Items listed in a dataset
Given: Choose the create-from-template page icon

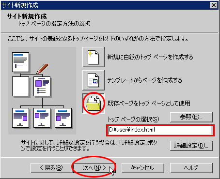Looking at the screenshot, I should coord(94,80).
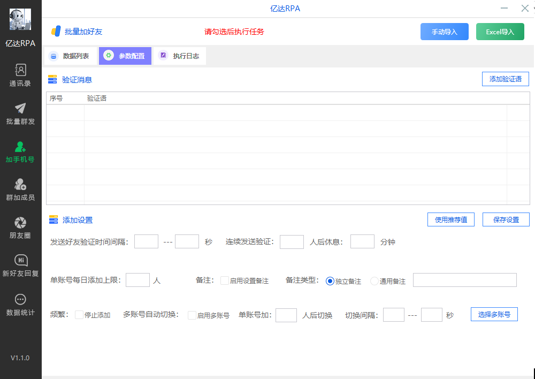
Task: Select the 独立备注 radio button
Action: click(x=330, y=281)
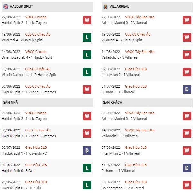The image size is (193, 193).
Task: Select Hajduk Split 0-2 CFR Cluj result
Action: tap(22, 188)
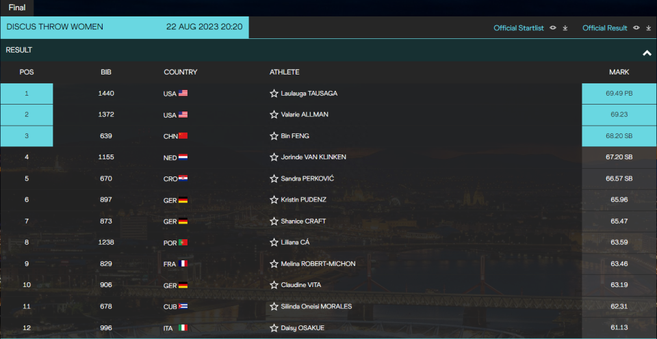Favorite Bin Feng with the star icon

(274, 136)
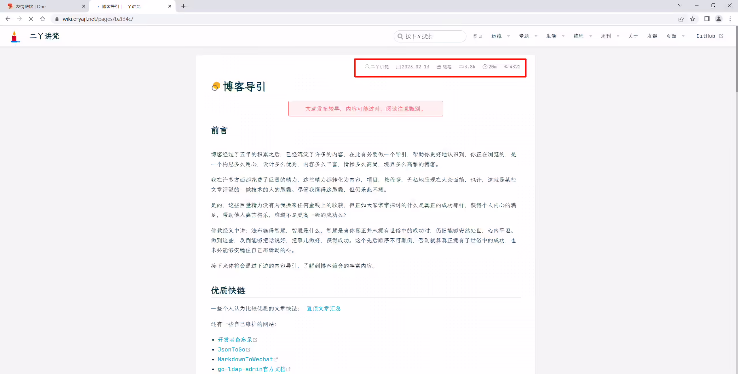Open the GitHub navigation link

[709, 36]
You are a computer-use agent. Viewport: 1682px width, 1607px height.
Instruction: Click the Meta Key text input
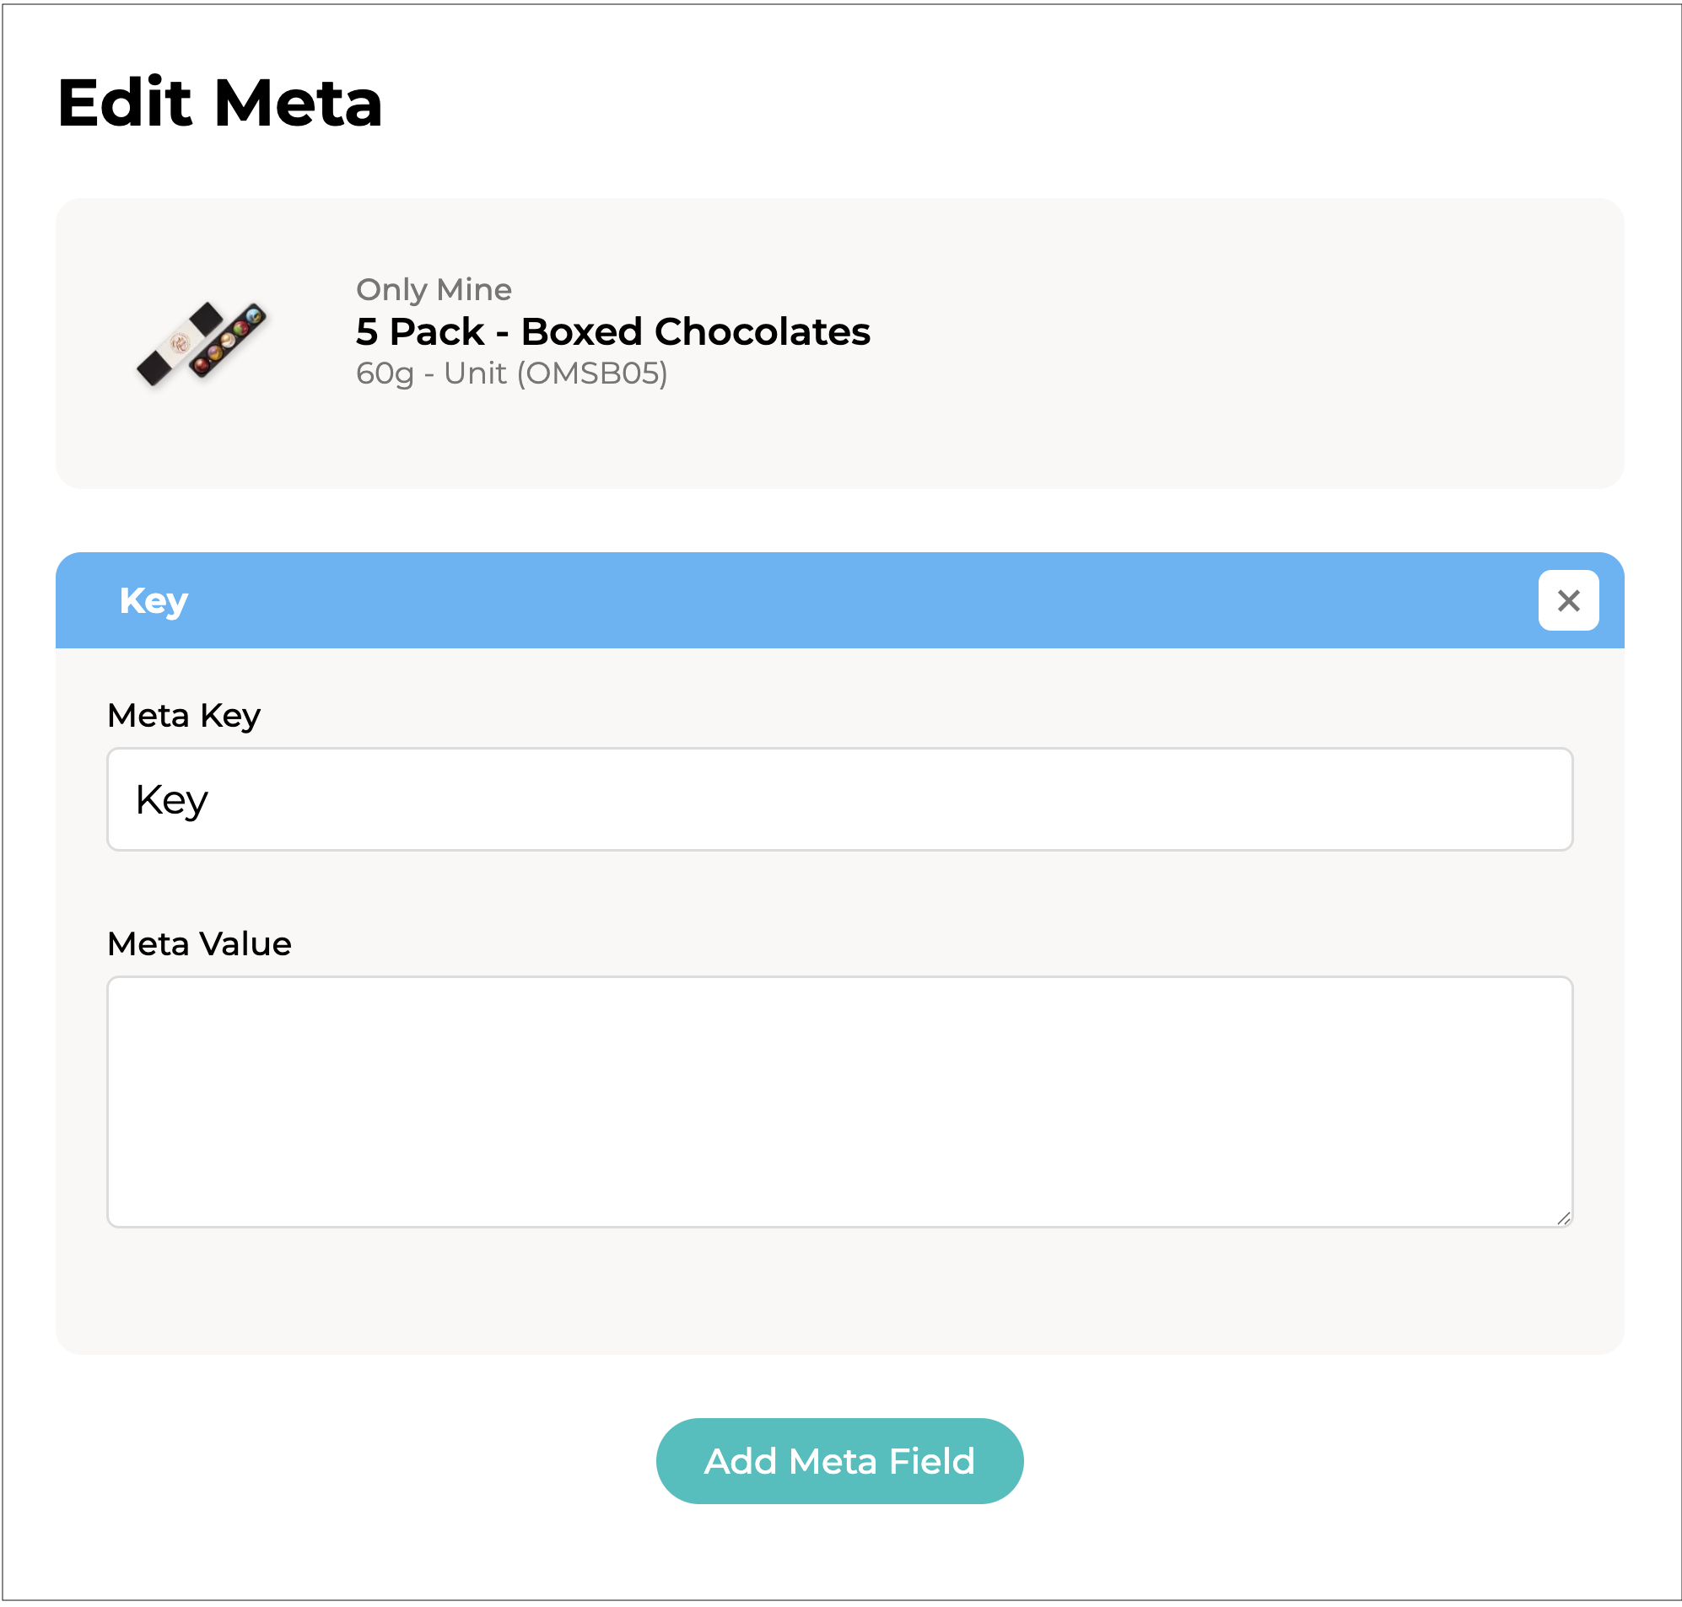pyautogui.click(x=840, y=799)
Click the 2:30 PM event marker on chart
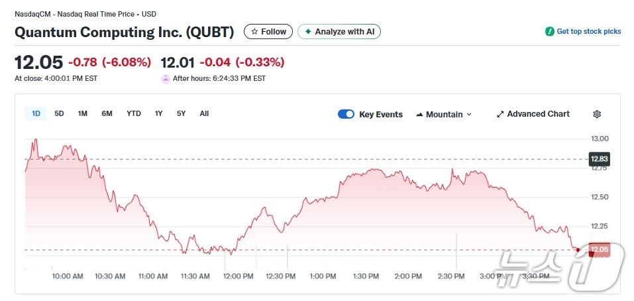The width and height of the screenshot is (634, 301). [457, 245]
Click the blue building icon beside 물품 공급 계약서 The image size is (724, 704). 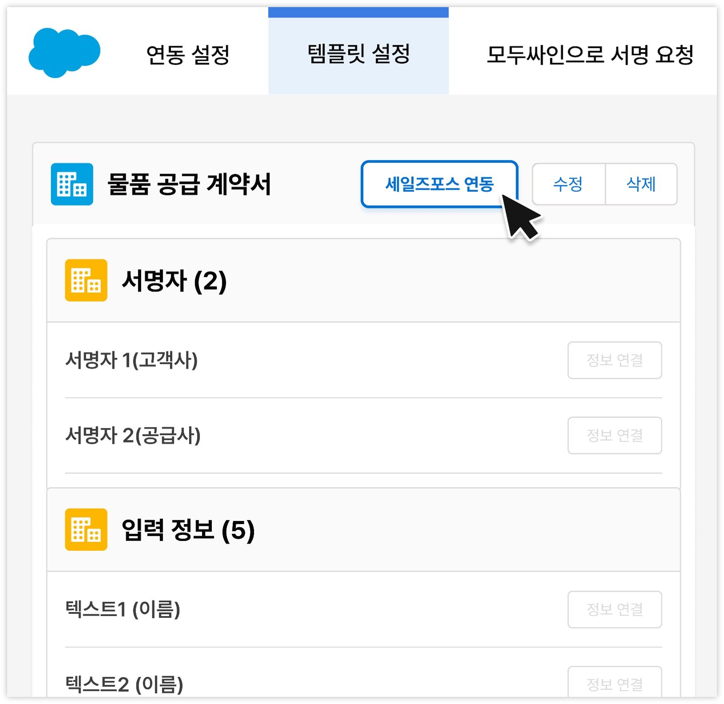coord(72,184)
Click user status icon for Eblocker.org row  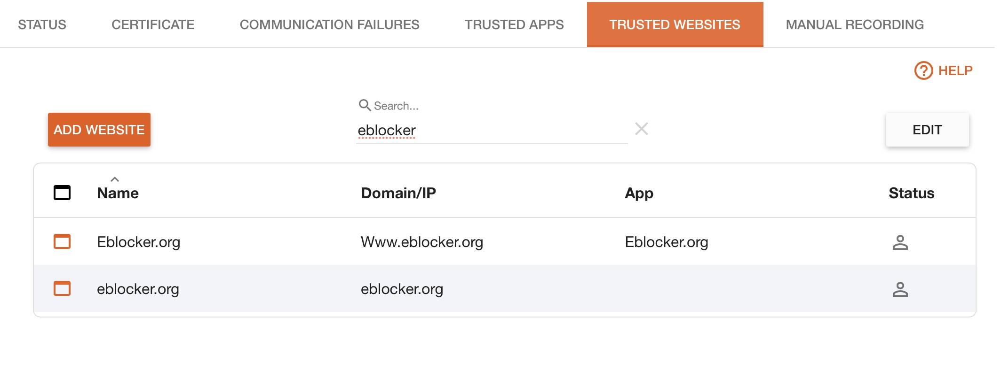click(900, 242)
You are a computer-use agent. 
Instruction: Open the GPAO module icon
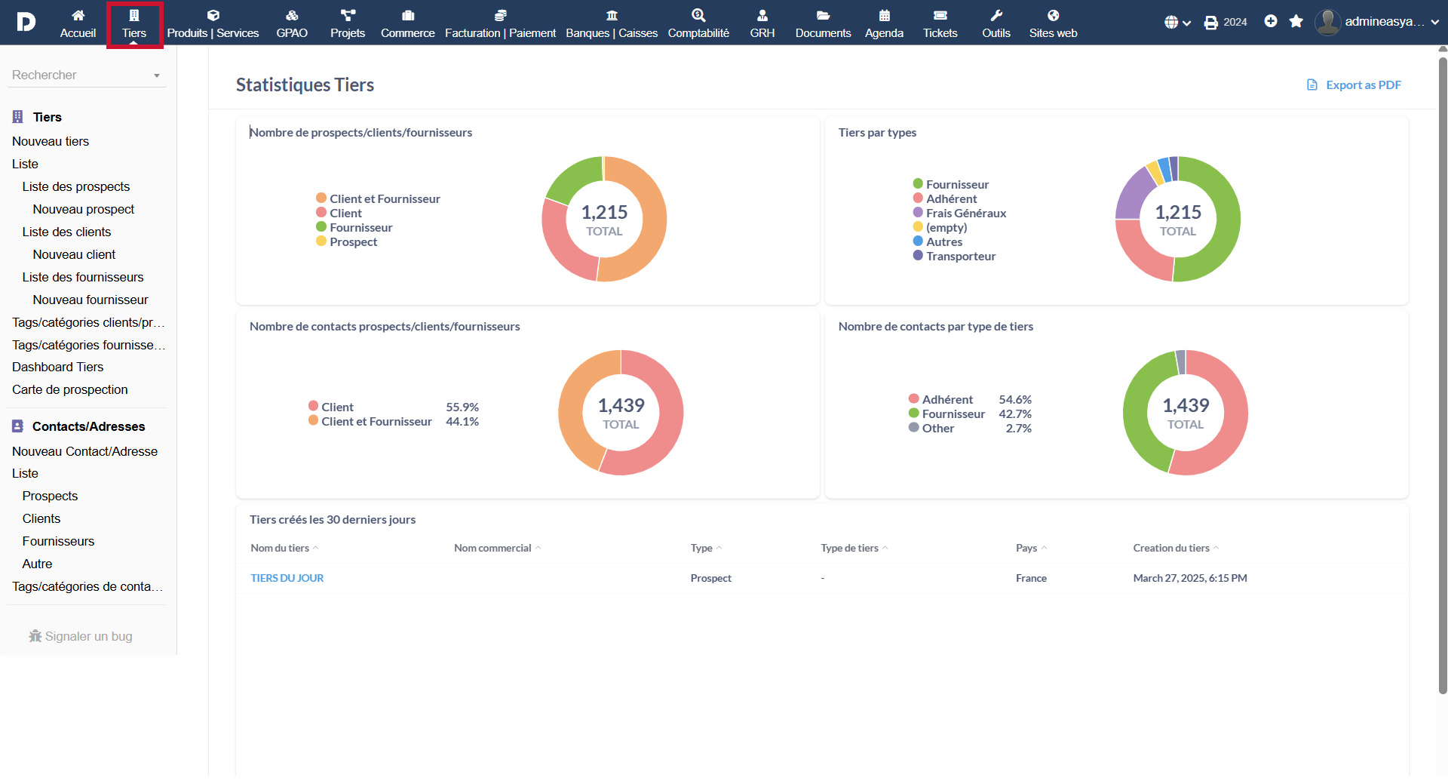click(x=292, y=16)
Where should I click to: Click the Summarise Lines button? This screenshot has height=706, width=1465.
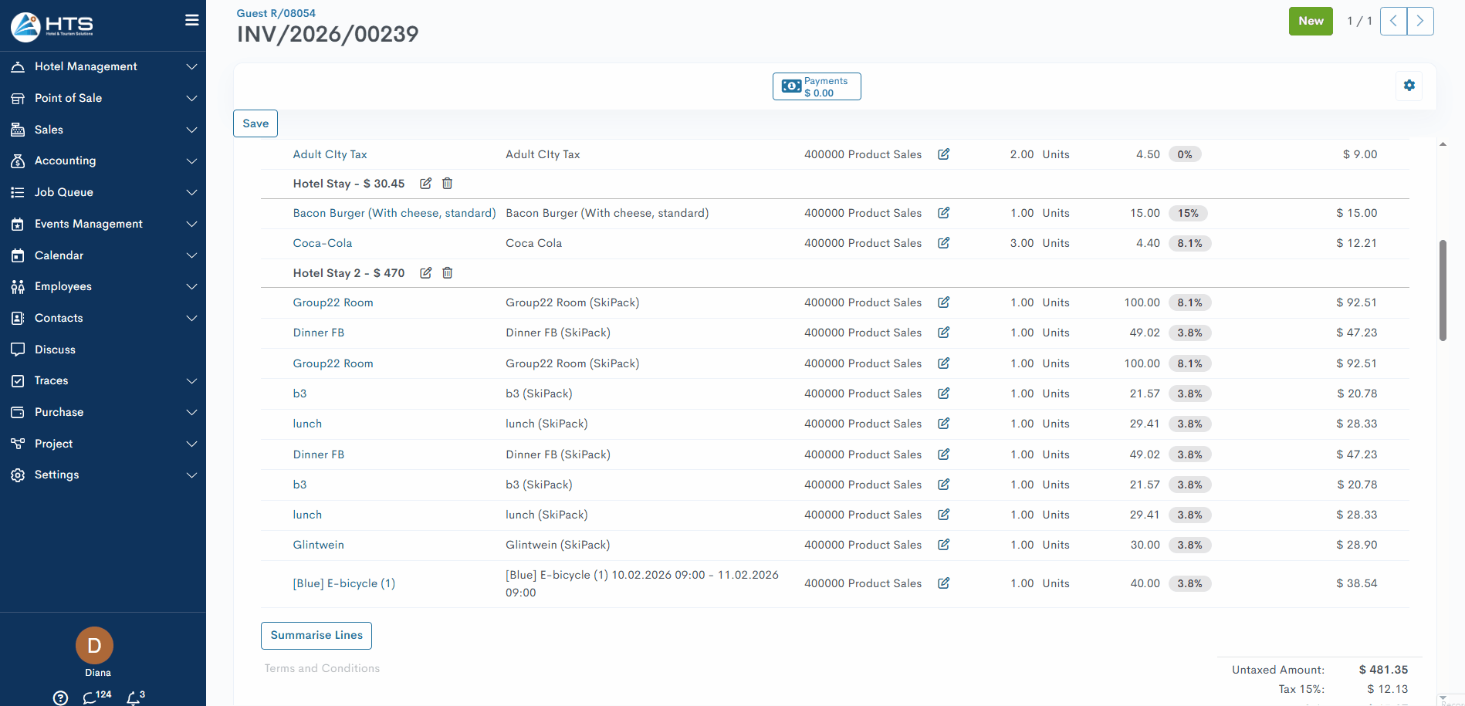[x=316, y=636]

TASK DETAILS
Reproduce the records word for word, please, from their first line up to and including the line that contains "You are a computer-use agent. Viewport: 1682px", but no pictures.

SOLUTION FOR THIS TASK
Given: Choose the create-from-template page icon

Looking at the screenshot, I should coord(94,80).
Task: Select the 独立备注 radio button
Action: click(x=330, y=281)
The image size is (193, 193).
Task: Select Hajduk Split 0-2 CFR Cluj result
Action: tap(22, 188)
Favorite Bin Feng with the star icon

(274, 136)
Open the GitHub navigation link

[709, 36]
You are a computer-use agent. Viewport: 1682px width, 1607px height.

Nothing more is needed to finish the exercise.